Mbeki has maintained a highly centralized administration and has sought to suppress criticism when it came too close to home. He fired the director of public prosecutions Vusi Pikoli for trying to arrest South Africa’s police chief Jackie Selebi (then head of Interpol and a close ally of Mkebi) for destroying evidence in a murder investigation and having links to figures in organized crime. He has stood by the country’s disgraced health minister, Manto Tshabalala-Msimang, best known for advising those with HIV to eat garlic and beetroot but also convicted of stealing the property of hospital patients in Botswana.

Although Mbeki may not be worried about crime, his controversial retirement home (which cost three million dollars to construct) in the upmarket Johannesburg suburb of Houghton has been fitted with almost $500,000 worth of security features at public expense. No breaking and entering here. Many South Africans feel the massive walls surrounding the house make it an appropriate place for their remote and publicity-shy President to spend his declining years.

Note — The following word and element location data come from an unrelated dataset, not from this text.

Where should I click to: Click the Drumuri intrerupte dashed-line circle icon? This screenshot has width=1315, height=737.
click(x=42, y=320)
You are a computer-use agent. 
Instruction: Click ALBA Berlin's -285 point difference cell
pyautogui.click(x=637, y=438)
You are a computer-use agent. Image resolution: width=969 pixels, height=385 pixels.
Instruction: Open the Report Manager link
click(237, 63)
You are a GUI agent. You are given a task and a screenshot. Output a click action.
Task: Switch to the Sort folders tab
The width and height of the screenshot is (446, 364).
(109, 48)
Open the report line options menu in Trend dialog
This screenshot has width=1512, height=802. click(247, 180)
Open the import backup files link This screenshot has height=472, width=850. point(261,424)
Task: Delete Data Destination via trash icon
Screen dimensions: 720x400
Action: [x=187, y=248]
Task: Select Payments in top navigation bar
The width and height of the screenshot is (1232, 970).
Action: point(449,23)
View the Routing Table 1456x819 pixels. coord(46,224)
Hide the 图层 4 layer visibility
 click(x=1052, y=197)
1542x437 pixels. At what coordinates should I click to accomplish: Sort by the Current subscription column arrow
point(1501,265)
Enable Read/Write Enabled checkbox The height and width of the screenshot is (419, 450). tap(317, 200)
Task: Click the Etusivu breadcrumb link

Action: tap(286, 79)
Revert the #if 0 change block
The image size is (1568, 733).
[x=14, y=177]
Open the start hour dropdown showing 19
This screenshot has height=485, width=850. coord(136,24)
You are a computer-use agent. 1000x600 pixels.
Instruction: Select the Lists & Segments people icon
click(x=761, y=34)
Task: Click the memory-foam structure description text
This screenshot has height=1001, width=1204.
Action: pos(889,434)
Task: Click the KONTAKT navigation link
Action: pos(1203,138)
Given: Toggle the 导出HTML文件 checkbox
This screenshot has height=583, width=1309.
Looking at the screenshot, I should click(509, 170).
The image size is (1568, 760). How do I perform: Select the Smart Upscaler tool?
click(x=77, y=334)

In his balanced biography, The Dream Deferred, Mark Gevisser observes that Mbeki ‘knew that because people would never love him the way they did Madiba [Mandela], they would need to respect him, even if it meant fearing him’. But respect needs to be earned and fear can turn very quickly to hatred. Last December’s ANC conference, where 4,000 delegates threw out Mbeki as party leader (and next presidential candidate) in favour of his rival, the militant and controversial Jacob Zuma, proved just how easily this could happen. The democratic stirring in the ANC indicates that an increasing number of South Africans are unwilling to defer the dreams of the anti-apartheid movement for much longer. Thabo Mbeki’s tragedy is that he has become a roadblock in the road to liberation.